Leggo più volentieri i critici scrittori, come Diderot e Baudelaire, e fra gli italiani Longhi, maestro (come Contini) di tali malizie stilistiche, invenzioni lessicali, arguzie di linguaggio, da farsi leggere come letteratura squisita. In fondo, spesso la miglior prosa italiana è stata così: estremamente ricercata, elegante, fantastica, aristocratica, intraducibile. E Longhi si gusta come un piacere, come una pietanza meravigliosa. Credo anche di dovere moltissimo alla metodologia, all’espressività, all’eclettismo di Mario Praz, di Bruno Barilli, di Alberto Savinio. La nostra società è piena di conversatori eccellenti che si ascoltano con piacere, e che si esprimono con aneddoti e con paragoni. Qualcosa che cerco di fermare sulla pagina è questo tono di conversazione intellettuale italiana che ha lasciato poche tracce nella nostra letteratura, così povera di diari e di epistolari.
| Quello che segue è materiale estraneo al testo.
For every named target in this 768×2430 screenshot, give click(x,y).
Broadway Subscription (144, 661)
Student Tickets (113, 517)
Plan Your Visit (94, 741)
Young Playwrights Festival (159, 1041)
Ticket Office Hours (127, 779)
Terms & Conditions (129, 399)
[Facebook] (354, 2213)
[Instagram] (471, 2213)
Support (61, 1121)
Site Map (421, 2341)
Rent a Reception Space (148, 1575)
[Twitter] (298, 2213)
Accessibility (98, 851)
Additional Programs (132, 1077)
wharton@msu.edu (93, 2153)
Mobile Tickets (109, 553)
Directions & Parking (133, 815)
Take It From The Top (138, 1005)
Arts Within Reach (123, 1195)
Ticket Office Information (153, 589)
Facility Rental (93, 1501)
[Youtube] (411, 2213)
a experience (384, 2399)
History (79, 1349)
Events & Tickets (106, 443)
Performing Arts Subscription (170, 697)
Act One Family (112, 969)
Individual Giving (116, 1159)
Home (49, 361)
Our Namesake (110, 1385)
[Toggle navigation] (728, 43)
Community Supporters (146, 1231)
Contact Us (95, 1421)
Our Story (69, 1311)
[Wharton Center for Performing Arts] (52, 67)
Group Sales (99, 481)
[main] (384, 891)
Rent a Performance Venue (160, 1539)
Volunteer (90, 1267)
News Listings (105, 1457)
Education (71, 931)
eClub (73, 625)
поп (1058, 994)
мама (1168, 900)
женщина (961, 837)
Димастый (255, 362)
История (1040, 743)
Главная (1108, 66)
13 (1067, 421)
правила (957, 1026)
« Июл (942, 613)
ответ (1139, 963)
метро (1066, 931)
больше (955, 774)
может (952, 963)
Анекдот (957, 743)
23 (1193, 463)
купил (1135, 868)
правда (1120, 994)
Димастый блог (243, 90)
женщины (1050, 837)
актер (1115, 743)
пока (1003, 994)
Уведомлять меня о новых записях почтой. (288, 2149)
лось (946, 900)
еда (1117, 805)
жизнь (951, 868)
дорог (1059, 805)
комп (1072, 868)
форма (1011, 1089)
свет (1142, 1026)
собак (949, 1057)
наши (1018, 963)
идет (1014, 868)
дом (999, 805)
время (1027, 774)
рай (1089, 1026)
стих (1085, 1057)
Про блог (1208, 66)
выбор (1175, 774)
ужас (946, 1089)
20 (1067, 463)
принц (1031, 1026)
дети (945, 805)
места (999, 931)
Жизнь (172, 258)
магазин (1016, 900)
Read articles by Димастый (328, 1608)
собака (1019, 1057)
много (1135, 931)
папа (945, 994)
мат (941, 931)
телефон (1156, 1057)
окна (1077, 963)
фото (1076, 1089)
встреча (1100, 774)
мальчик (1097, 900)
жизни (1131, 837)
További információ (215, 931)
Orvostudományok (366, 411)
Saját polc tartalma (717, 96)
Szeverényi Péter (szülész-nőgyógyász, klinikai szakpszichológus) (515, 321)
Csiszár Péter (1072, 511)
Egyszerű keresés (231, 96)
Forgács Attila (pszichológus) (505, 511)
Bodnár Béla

Forse tutto lo spirito veniva impiegato o sperperato nella conversazione colta.

Lei ha più volte espresso il suo apprezzamento per gli artisti italiani degli anni ’60, per esempio per Schifano. Ma non trova che nelle mostre all’estero siano normalmente sottorappresentati?

Mi sembra che siano state consumate delle iniquità nei confronti dei nostri artisti degli anni ’60, e dei favoritismi nei confronti degli artisti degli anni ’80. Questo da un punto di vista di politica culturale dei musei, delle fondazioni e ovviamente dei galleristi e dei mercanti prima di tutto, e possiamo vedere quali erano le ragioni: negli anni ’60, un certo gruppo di gallerie aveva tutto l’interesse a spingere un’arte soltanto americana, soltanto nazionalistica e patriottica oltre che pop. Ai non americani, per esempio a Pistoletto e a Schifano, si chiedeva di «nazionalizzarsi», di andare a New York e di lasciarsi assimilare. Ho l’impressione che allora esponessero soprattutto coloro che facevano mappe degli Stati Uniti, bandiere, prodotti industriali americani e altri emblemi di patriottismo. Non so fino a che punto questo programma fosse lucido e voluto o invece pulsionale e istintivo. Col senno del poi, però, chi faceva un certo tipo di arte patriottica veniva lanciato, gli altri no.

Adesso la situazione è rovesciata: l’arte è più nazionalista. La Transavanguardia italiana…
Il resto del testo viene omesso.